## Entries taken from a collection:
■ ■ ■
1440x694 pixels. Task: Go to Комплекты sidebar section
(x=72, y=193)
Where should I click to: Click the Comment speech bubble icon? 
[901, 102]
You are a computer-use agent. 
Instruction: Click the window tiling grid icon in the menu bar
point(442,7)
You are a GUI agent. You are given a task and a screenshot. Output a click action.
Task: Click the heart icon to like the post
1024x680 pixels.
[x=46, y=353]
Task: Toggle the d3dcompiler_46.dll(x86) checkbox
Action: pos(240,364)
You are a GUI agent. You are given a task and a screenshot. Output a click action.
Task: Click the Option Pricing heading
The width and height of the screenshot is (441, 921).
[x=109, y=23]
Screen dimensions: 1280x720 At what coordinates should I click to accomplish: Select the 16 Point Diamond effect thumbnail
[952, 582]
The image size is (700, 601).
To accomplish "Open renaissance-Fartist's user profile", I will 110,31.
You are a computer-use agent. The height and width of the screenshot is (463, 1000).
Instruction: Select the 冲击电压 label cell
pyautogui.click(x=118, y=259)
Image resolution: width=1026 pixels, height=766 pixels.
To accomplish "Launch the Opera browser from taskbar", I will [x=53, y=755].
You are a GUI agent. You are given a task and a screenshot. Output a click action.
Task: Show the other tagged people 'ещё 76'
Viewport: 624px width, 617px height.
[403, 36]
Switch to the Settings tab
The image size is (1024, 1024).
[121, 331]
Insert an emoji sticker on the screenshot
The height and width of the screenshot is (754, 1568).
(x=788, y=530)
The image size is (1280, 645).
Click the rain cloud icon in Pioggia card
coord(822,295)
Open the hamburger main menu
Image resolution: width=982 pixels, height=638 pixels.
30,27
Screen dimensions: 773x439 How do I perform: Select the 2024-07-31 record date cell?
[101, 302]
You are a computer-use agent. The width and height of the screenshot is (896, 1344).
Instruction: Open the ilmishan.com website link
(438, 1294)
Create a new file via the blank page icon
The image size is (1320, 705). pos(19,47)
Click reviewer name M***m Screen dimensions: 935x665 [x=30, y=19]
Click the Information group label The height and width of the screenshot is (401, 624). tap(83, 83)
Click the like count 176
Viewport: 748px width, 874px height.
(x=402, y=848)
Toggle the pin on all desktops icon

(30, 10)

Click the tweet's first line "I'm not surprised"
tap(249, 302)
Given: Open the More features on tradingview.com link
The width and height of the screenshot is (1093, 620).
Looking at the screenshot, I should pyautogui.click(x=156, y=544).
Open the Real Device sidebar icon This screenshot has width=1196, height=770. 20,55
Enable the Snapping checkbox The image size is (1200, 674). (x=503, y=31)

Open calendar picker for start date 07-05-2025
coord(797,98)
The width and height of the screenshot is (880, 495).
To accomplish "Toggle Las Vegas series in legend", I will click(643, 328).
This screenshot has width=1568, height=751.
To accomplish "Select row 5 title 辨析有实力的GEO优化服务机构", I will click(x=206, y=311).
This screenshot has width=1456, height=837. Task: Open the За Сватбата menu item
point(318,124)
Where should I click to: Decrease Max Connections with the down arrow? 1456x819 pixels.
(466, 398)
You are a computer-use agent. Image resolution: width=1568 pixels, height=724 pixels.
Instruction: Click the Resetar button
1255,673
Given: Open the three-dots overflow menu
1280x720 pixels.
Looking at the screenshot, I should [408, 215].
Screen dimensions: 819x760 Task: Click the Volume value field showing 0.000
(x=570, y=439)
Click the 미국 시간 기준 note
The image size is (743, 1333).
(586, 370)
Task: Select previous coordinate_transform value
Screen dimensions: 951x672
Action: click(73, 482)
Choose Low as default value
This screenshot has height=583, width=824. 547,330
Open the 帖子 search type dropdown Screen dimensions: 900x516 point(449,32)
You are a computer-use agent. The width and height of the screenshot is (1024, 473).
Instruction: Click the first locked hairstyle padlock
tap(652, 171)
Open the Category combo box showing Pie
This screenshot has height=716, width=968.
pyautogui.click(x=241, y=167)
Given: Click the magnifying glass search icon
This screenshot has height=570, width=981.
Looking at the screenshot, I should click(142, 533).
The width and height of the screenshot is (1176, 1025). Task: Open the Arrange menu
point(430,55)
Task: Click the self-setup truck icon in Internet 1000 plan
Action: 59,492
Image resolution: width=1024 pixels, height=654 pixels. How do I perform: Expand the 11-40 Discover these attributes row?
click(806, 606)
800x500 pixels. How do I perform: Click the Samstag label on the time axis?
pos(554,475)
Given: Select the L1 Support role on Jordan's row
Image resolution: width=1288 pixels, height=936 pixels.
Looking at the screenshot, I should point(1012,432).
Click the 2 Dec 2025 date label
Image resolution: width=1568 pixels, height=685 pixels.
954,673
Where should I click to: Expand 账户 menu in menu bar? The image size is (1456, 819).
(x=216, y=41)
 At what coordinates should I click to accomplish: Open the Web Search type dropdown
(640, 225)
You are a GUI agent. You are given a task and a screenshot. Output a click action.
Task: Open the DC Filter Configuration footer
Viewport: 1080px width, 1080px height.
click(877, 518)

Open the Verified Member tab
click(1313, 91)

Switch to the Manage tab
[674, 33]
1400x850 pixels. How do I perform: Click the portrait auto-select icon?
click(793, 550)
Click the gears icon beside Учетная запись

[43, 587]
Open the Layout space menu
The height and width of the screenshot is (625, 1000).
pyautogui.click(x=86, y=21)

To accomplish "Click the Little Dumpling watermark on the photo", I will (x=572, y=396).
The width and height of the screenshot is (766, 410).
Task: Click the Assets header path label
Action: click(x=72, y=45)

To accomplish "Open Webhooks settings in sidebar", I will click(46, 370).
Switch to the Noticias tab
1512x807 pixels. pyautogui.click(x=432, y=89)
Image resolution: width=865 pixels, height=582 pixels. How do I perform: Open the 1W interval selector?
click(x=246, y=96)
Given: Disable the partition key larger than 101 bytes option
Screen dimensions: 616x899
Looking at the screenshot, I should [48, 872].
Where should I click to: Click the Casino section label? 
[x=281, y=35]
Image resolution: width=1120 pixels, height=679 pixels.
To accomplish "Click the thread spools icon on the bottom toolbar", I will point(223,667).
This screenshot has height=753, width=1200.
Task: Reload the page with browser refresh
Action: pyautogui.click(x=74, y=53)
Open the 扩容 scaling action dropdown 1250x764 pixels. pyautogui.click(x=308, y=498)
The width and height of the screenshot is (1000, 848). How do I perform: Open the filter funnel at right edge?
■ ■ ■
Write out the data a second time, exactly the same.

1440x694 pixels. Task: Go to Комплекты sidebar section
(x=72, y=193)
Where should I click to: Click the Comment speech bubble icon? 
[901, 102]
You are a computer-use agent. 
Instruction: Click the window tiling grid icon in the menu bar
point(442,7)
You are a GUI agent. You are given a task and a screenshot. Output a click action.
Task: Click the heart icon to like the post
1024x680 pixels.
[x=46, y=353]
Task: Toggle the d3dcompiler_46.dll(x86) checkbox
Action: pos(240,364)
You are a GUI agent. You are given a task and a screenshot. Output a click action.
Task: Click the Option Pricing heading
The width and height of the screenshot is (441, 921).
[x=109, y=23]
Screen dimensions: 1280x720 At what coordinates should I click to accomplish: Select the 16 Point Diamond effect thumbnail
[952, 582]
The image size is (700, 601).
To accomplish "Open renaissance-Fartist's user profile", I will 110,31.
You are a computer-use agent. The height and width of the screenshot is (463, 1000).
Instruction: Select the 冲击电压 label cell
pyautogui.click(x=118, y=259)
Image resolution: width=1026 pixels, height=766 pixels.
To accomplish "Launch the Opera browser from taskbar", I will [x=53, y=755].
You are a GUI agent. You are given a task and a screenshot. Output a click action.
Task: Show the other tagged people 'ещё 76'
Viewport: 624px width, 617px height.
[403, 36]
Switch to the Settings tab
The image size is (1024, 1024).
[121, 331]
Insert an emoji sticker on the screenshot
The height and width of the screenshot is (754, 1568).
(x=788, y=530)
The image size is (1280, 645).
Click the rain cloud icon in Pioggia card
coord(822,295)
Open the hamburger main menu
Image resolution: width=982 pixels, height=638 pixels.
30,27
Screen dimensions: 773x439 How do I perform: Select the 2024-07-31 record date cell?
[101, 302]
You are a computer-use agent. The width and height of the screenshot is (896, 1344).
Instruction: Open the ilmishan.com website link
(438, 1294)
Create a new file via the blank page icon
The image size is (1320, 705). pos(19,47)
Click reviewer name M***m Screen dimensions: 935x665 [x=30, y=19]
Click the Information group label The height and width of the screenshot is (401, 624). tap(83, 83)
Click the like count 176
Viewport: 748px width, 874px height.
(x=402, y=848)
Toggle the pin on all desktops icon

(30, 10)

Click the tweet's first line "I'm not surprised"
tap(249, 302)
Given: Open the More features on tradingview.com link
The width and height of the screenshot is (1093, 620).
Looking at the screenshot, I should pyautogui.click(x=156, y=544).
Open the Real Device sidebar icon This screenshot has width=1196, height=770. 20,55
Enable the Snapping checkbox The image size is (1200, 674). (x=503, y=31)

Open calendar picker for start date 07-05-2025
coord(797,98)
The width and height of the screenshot is (880, 495).
To accomplish "Toggle Las Vegas series in legend", I will click(643, 328).
This screenshot has width=1568, height=751.
To accomplish "Select row 5 title 辨析有实力的GEO优化服务机构", I will click(x=206, y=311).
This screenshot has width=1456, height=837. Task: Open the За Сватбата menu item
point(318,124)
Where should I click to: Decrease Max Connections with the down arrow? 1456x819 pixels.
(466, 398)
You are a computer-use agent. Image resolution: width=1568 pixels, height=724 pixels.
Instruction: Click the Resetar button
1255,673
Given: Open the three-dots overflow menu
1280x720 pixels.
Looking at the screenshot, I should [408, 215].
Screen dimensions: 819x760 Task: Click the Volume value field showing 0.000
(x=570, y=439)
Click the 미국 시간 기준 note
The image size is (743, 1333).
(586, 370)
Task: Select previous coordinate_transform value
Screen dimensions: 951x672
Action: click(73, 482)
Choose Low as default value
This screenshot has height=583, width=824. 547,330
Open the 帖子 search type dropdown Screen dimensions: 900x516 point(449,32)
You are a computer-use agent. The width and height of the screenshot is (1024, 473).
Instruction: Click the first locked hairstyle padlock
tap(652, 171)
Open the Category combo box showing Pie
This screenshot has height=716, width=968.
pyautogui.click(x=241, y=167)
Given: Click the magnifying glass search icon
This screenshot has height=570, width=981.
Looking at the screenshot, I should click(142, 533).
The width and height of the screenshot is (1176, 1025). Task: Open the Arrange menu
point(430,55)
Task: Click the self-setup truck icon in Internet 1000 plan
Action: 59,492
Image resolution: width=1024 pixels, height=654 pixels. How do I perform: Expand the 11-40 Discover these attributes row?
click(806, 606)
800x500 pixels. How do I perform: Click the Samstag label on the time axis?
pos(554,475)
Given: Select the L1 Support role on Jordan's row
Image resolution: width=1288 pixels, height=936 pixels.
Looking at the screenshot, I should point(1012,432).
Click the 2 Dec 2025 date label
Image resolution: width=1568 pixels, height=685 pixels.
954,673
Where should I click to: Expand 账户 menu in menu bar? The image size is (1456, 819).
(x=216, y=41)
 At what coordinates should I click to accomplish: Open the Web Search type dropdown
(640, 225)
You are a GUI agent. You are given a task and a screenshot. Output a click action.
Task: Open the DC Filter Configuration footer
Viewport: 1080px width, 1080px height.
click(877, 518)

Open the Verified Member tab
click(1313, 91)

Switch to the Manage tab
[674, 33]
1400x850 pixels. How do I perform: Click the portrait auto-select icon?
click(793, 550)
Click the gears icon beside Учетная запись

[43, 587]
Open the Layout space menu
The height and width of the screenshot is (625, 1000).
pyautogui.click(x=86, y=21)

To accomplish "Click the Little Dumpling watermark on the photo", I will (x=572, y=396).
The width and height of the screenshot is (766, 410).
Task: Click the Assets header path label
Action: click(x=72, y=45)

To accomplish "Open Webhooks settings in sidebar", I will click(46, 370).
Switch to the Noticias tab
1512x807 pixels. pyautogui.click(x=432, y=89)
Image resolution: width=865 pixels, height=582 pixels. How do I perform: Open the 1W interval selector?
click(x=246, y=96)
Given: Disable the partition key larger than 101 bytes option
Screen dimensions: 616x899
Looking at the screenshot, I should [48, 872].
Where should I click to: Click the Casino section label? 
[x=281, y=35]
Image resolution: width=1120 pixels, height=679 pixels.
To accomplish "Click the thread spools icon on the bottom toolbar", I will point(223,667).
This screenshot has height=753, width=1200.
Task: Reload the page with browser refresh
Action: pyautogui.click(x=74, y=53)
Open the 扩容 scaling action dropdown 1250x764 pixels. pyautogui.click(x=308, y=498)
The width and height of the screenshot is (1000, 848). How do I perform: Open the filter funnel at right edge?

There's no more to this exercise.